#### [DIRECTIONS]
Count the lines in the material below that contain the string "select". Reply with the number alone.

(SOURCE MATERIAL)

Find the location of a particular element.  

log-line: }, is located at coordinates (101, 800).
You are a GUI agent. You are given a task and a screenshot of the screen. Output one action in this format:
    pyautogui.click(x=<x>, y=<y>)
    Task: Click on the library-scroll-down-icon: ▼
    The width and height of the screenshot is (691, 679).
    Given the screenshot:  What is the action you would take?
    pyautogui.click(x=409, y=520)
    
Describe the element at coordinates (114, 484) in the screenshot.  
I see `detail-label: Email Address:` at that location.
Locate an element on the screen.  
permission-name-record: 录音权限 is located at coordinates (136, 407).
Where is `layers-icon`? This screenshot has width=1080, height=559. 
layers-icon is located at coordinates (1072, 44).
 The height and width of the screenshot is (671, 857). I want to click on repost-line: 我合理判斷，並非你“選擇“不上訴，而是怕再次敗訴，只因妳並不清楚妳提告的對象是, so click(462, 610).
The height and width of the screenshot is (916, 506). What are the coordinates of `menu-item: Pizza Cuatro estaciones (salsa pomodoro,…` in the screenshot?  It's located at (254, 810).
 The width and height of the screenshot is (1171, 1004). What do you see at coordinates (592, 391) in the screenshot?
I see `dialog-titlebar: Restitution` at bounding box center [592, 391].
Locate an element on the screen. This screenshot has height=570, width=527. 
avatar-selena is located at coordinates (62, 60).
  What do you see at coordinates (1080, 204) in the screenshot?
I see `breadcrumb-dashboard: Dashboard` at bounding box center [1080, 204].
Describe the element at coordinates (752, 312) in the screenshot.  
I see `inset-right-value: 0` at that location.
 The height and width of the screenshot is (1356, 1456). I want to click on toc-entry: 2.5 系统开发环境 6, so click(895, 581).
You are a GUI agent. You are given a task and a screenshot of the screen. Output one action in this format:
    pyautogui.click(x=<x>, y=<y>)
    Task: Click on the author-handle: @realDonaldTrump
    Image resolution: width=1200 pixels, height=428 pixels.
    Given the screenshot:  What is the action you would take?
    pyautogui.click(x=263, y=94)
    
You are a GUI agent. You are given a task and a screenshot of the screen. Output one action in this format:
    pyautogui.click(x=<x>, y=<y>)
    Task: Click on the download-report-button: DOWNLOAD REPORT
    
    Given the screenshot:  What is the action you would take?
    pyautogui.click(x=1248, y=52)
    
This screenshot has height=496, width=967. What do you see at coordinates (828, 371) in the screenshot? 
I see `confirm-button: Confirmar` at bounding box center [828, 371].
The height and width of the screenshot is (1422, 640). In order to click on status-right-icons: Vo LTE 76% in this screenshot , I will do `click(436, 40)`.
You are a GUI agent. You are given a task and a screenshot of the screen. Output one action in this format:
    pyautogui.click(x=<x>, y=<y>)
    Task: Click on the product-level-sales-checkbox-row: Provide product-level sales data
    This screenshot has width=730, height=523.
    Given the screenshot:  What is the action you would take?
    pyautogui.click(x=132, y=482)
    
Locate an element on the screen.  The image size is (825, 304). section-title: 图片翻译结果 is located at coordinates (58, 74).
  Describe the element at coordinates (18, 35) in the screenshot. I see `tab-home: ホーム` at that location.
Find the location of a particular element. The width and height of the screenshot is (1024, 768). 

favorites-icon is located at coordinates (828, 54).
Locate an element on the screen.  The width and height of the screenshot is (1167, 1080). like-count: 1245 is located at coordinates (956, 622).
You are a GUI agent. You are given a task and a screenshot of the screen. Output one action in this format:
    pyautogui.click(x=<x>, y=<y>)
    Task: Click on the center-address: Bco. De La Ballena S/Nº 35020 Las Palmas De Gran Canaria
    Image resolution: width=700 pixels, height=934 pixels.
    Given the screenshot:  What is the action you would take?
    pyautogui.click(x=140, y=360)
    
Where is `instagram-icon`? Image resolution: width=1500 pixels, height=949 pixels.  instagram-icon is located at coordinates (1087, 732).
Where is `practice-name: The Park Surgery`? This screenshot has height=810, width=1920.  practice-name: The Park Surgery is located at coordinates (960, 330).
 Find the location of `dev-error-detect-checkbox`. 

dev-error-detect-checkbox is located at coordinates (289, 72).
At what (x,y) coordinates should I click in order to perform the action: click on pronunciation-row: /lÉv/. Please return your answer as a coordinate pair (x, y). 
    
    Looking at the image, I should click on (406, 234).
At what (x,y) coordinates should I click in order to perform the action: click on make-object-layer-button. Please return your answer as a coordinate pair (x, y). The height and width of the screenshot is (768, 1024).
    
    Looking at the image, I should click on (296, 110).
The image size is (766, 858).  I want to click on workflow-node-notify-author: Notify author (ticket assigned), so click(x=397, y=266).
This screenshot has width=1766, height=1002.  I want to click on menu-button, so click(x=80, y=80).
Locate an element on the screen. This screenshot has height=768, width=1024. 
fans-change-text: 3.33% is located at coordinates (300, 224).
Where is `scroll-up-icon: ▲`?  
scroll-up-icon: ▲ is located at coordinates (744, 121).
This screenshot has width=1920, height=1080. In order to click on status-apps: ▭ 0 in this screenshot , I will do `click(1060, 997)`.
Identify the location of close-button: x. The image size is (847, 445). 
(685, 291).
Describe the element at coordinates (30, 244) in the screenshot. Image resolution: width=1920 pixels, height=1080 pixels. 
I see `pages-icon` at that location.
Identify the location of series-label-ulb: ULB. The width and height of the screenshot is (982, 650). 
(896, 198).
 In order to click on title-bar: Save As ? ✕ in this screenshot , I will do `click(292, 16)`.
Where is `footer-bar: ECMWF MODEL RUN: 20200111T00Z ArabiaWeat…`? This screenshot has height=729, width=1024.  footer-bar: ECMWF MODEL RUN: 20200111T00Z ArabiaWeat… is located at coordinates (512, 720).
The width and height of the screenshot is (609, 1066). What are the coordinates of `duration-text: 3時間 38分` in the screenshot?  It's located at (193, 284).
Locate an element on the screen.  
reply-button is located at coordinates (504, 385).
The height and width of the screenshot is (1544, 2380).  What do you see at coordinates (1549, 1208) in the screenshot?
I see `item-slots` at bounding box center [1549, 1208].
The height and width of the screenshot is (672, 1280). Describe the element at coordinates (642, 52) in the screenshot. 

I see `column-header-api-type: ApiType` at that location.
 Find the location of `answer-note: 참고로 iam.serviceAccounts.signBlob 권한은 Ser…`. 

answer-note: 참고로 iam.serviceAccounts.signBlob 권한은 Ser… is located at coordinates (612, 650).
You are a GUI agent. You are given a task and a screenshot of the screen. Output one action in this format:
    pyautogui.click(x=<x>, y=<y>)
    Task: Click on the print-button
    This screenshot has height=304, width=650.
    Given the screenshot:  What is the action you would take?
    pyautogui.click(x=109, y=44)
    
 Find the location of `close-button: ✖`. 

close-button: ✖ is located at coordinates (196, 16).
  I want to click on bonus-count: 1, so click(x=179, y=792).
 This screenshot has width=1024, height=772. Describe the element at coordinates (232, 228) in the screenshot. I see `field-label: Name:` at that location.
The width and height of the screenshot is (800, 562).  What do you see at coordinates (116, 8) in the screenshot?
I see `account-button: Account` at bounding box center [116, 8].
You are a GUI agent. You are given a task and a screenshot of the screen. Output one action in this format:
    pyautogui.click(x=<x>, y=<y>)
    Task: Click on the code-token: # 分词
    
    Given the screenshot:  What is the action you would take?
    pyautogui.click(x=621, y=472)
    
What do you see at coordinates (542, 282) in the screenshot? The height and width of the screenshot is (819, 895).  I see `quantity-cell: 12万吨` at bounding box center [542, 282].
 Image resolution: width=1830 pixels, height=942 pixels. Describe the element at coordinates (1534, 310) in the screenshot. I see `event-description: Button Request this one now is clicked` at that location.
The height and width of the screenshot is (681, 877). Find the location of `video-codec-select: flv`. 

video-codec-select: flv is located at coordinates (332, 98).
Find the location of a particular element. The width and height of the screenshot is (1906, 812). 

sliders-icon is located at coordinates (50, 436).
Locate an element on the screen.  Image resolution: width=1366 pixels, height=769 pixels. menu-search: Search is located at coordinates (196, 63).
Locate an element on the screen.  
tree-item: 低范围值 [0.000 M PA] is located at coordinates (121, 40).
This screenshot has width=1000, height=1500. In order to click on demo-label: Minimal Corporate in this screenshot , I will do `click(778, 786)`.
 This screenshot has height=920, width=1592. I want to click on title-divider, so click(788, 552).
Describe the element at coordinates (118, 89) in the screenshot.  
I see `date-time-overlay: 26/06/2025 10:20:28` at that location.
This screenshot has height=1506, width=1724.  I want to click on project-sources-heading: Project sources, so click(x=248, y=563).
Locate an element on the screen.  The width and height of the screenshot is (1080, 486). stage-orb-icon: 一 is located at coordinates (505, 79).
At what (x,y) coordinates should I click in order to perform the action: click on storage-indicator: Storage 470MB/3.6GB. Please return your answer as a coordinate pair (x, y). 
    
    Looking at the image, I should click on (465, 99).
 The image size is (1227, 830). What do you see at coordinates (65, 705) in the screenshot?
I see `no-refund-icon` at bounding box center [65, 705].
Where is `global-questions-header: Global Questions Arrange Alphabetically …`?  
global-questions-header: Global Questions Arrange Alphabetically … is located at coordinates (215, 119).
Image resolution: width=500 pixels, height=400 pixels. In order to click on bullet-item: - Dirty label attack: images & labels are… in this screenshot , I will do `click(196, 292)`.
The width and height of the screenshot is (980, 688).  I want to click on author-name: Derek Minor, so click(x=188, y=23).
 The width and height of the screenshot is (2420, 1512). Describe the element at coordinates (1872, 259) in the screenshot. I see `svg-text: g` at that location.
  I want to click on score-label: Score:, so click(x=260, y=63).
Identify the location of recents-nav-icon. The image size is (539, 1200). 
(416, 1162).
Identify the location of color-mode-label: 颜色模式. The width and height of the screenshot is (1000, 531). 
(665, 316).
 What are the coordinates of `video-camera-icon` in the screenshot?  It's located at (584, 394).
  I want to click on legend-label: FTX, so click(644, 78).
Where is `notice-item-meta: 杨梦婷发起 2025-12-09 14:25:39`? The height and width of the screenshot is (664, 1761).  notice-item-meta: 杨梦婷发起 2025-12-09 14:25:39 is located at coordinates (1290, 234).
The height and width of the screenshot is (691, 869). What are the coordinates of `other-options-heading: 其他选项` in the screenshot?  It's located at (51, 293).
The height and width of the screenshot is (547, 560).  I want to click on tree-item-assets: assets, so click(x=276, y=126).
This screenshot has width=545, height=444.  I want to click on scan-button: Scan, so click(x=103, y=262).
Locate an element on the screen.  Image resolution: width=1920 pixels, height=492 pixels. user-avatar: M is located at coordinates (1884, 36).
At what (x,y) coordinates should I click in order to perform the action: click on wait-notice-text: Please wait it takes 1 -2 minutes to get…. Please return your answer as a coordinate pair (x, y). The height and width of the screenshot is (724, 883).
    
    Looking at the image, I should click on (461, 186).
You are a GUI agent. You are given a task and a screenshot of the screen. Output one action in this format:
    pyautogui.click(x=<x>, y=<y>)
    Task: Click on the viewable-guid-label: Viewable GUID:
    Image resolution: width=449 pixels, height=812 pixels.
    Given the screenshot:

(End SOURCE MATERIAL)

#### [YOUR RESPONSE]
2